De heer Melchior Wathelet, staatssecretaris voor Leefmilieu, Energie en Mobiliteit en voor Staatshervorming. - Momenteel voeren de Raad en het Europees Parlement besprekingen over een nieuwe verordening voor voertuigen van categorie L, namelijk de verordening van het Europees Parlement en de Raad betreffende de goedkeuring en het beschermen van de markt van twee- of driewielige voertuigen en vierwielers. Het Europees Parlement en de Raad hebben een verschillende visie. Dat is geen verrassing.
De Raad stelt voor om fietsen met een elektrische hulpmotor van maximaal 250 watt waarvan de aandrijfkracht geleidelijk vermindert en ten slotte wordt onderbroken wanneer het voertuig een snelheid van 25 km per uur bereikt, of eerder, indien de bestuurder ophoudt met trappen, niet onder het toepassingsgebied van de nieuwe verordening te laten vallen. Elektrische fietsen met een hoger vermogen blijven wel onder het toepassingsgebied van de verordening.

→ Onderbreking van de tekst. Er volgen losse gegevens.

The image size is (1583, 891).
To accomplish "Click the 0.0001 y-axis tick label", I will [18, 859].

Het Europees Parlement stelt voor om alle rijwielen met trapondersteuning waarvan de elektrische hulpmotor stopt als het voertuig een snelheid van 25 km per uur bereikt, of eerder, indien de bestuurder ophoudt met trappen, uit het toepassingsgebied van de verordening te halen. Deze fietsen worden dan niet beschouwd als motorvoertuigen en er wordt geen limiet voor het maximale nominale continue vermogen vastgelegd. Al deze `elektrische fietsen' zullen dan niet aan de technische vereisten moeten voldoen die later door de Europese Commissie worden uitgewerkt.

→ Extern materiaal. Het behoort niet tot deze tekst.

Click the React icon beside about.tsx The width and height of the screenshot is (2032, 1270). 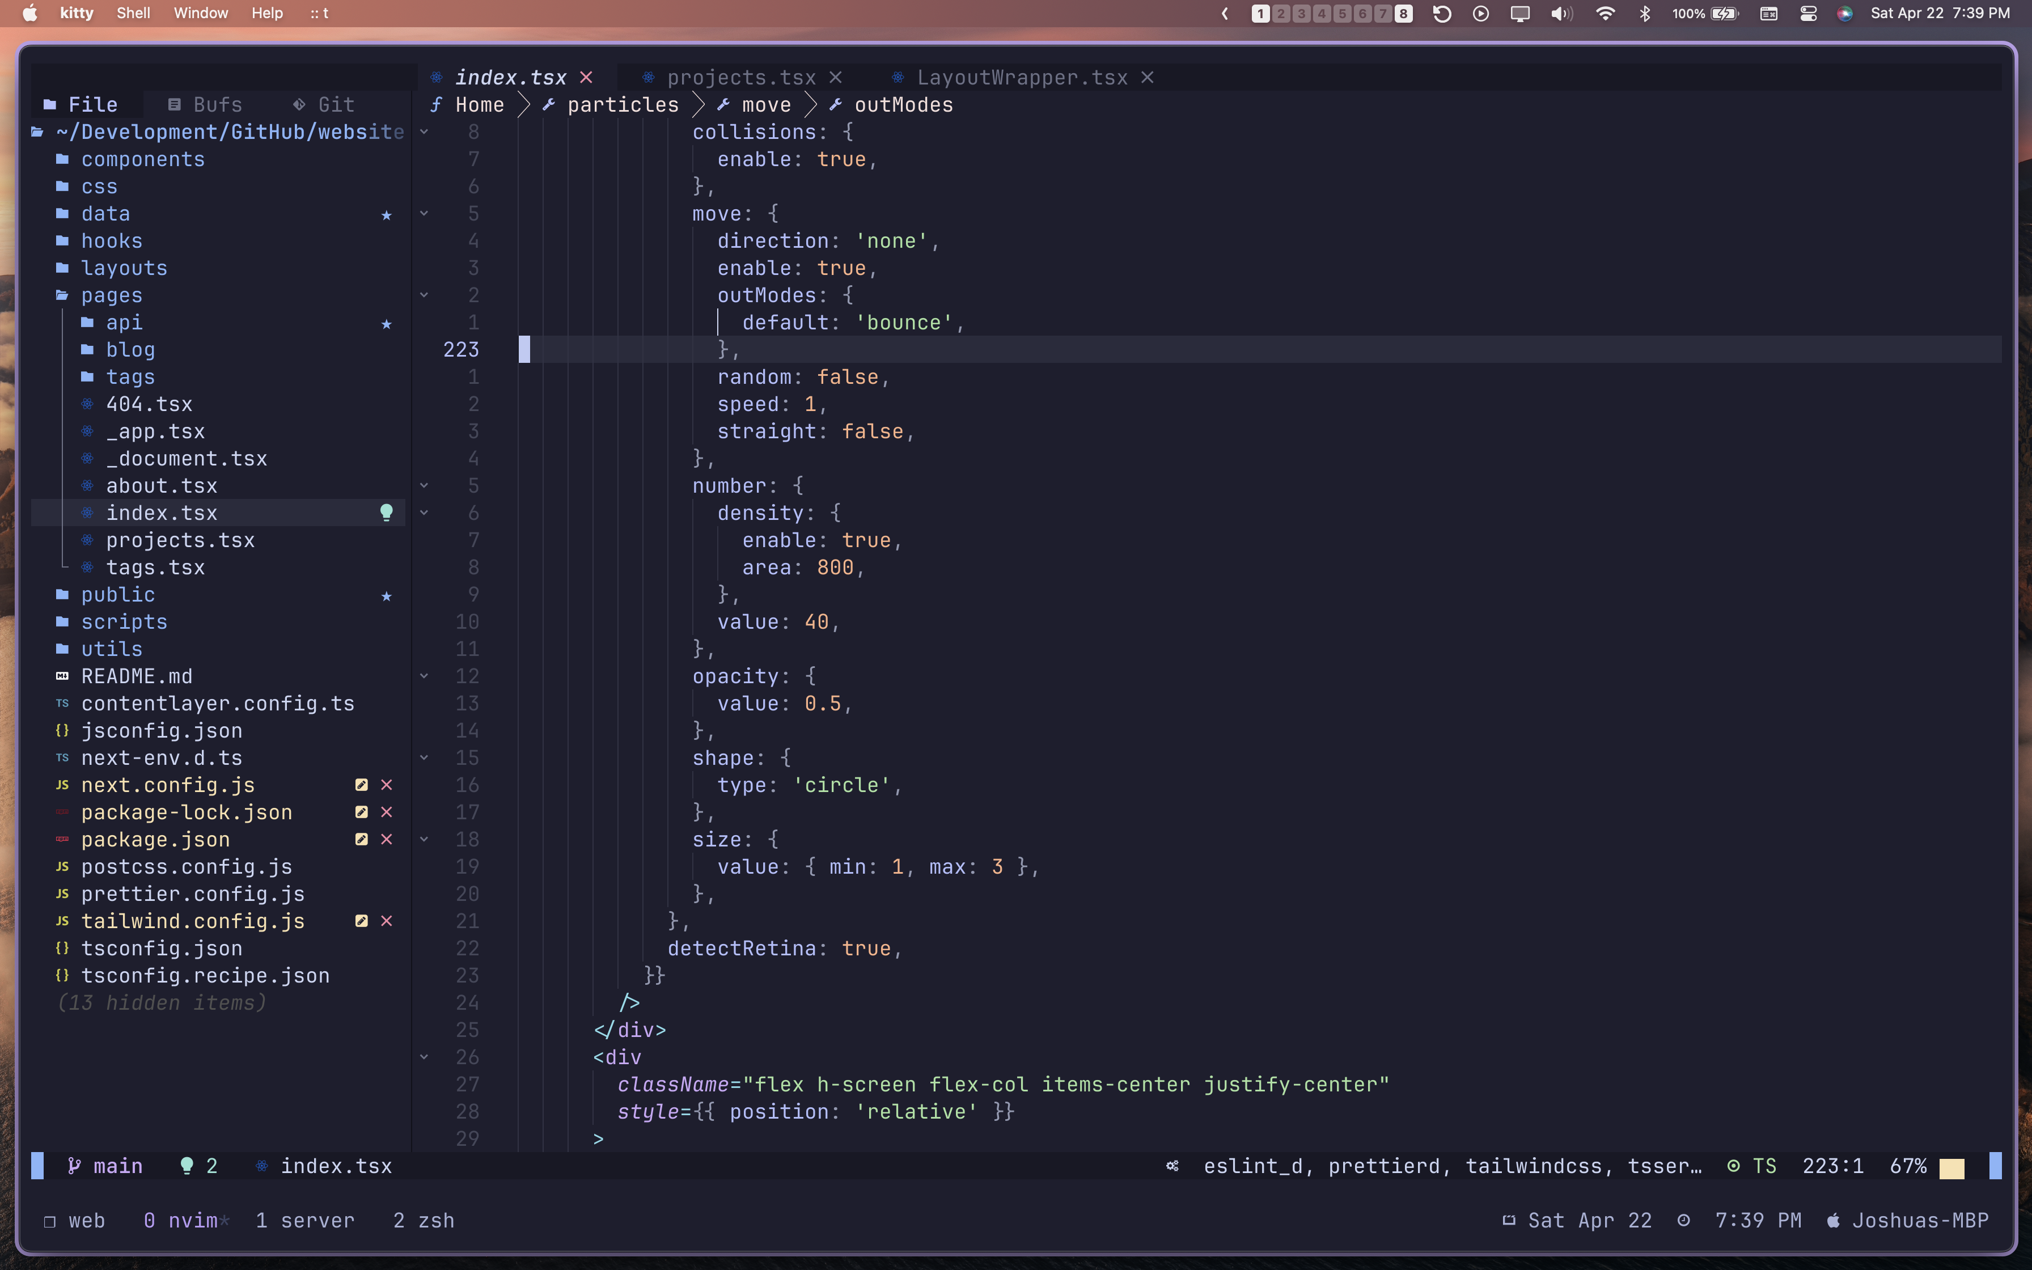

Ik deel de mening van de Fietsersbond en het Belgisch Instituut voor de Verkeersveiligheid. De beperking van het vermogen tot 250 watt blijft het best behouden in de definitie van rijwielen met trapondersteuning die buiten het toepassingsgebied van de verordening vallen. Naast de argumenten geciteerd door het BIVV en de Fietsersbond is er ook het feit dat er geen minimumleeftijd geldt voor het besturen van een elektrische fiets. Indien het vermogen van die fietsen niet wordt beperkt, bestaat dus het risico dat ook kinderen zich met die krachtige elektrische fietsen in het verkeer begeven.
Voor elektrische fietsen met een vermogen van meer dan 250 watt zijn de strengere technische eisen van de verordening wel op hun plaats. Daarom is het noodzakelijk dat deze onder het toepassingsgebied van de verordening blijven. Dat zal het Belgische standpunt in de Raad zijn.
De heer Bert Anciaux (sp.a). - Ik ben het eens met het standpunt van de staatssecretaris. Ik ga ervan uit dat als er geen tussencategorie komt, de sterkere elektrische fietsen wel als motorfietsen zullen worden beschouwd en onder de reglementering die daarvoor geldt, zullen vallen.